The titles I’m waiting for include (in no particular order): White Fragility: Why It’s So Hard for White People to Talk about Racism,by Robin DiAngelo; White Rage: The Unspoken Truth of Our Racial Divide, by Carol Anderson; Women, Race & Class, by Angela Y. Davis; Me and White Supremacy: How to Recognise Your Privilege, Combat Racism and Change the World, by Layla F. Saad; How to Be an Antiracist, by Ibram X. Kendi, and The New Jim Crow: Mass Incarceration in the Age of Colorblindness, by Michelle Alexander.

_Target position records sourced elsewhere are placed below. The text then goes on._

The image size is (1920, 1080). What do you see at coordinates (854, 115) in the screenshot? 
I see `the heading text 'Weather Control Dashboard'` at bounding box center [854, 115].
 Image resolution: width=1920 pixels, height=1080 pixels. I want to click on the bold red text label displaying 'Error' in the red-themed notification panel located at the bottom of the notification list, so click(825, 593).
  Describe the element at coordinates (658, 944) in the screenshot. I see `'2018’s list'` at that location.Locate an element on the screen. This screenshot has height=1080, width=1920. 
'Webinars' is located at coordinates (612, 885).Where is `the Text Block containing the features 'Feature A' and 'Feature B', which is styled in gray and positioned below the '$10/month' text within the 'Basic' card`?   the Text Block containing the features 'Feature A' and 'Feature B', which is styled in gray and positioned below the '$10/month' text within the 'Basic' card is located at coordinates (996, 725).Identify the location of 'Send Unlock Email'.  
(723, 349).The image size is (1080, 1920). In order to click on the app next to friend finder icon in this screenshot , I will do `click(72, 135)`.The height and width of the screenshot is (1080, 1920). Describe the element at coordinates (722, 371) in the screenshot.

Also available free on YouTube through June is Just Mercy, the story of Bryan Stevenson and the founding of the Equal Justice Initiative, dedicated to those trapped in a legal system that is neither colorblind nor fair.
Finally, we have just past June 19: Juneteenth, celebrating notification of Lincoln’s famous order abolishing slavery, which had been signed a year and a half earlier, on Jan. 1, 1863.
But the Emancipation Proclamation was not the great liberating document that I had learned it was: It applied only to slaves in Confederate states, and it was dependent upon the Union winning a military victory over the South.
Now, 157 years later, it’s time not just to make Juneteenth a national holiday, but to liberate all of us from our racist ways.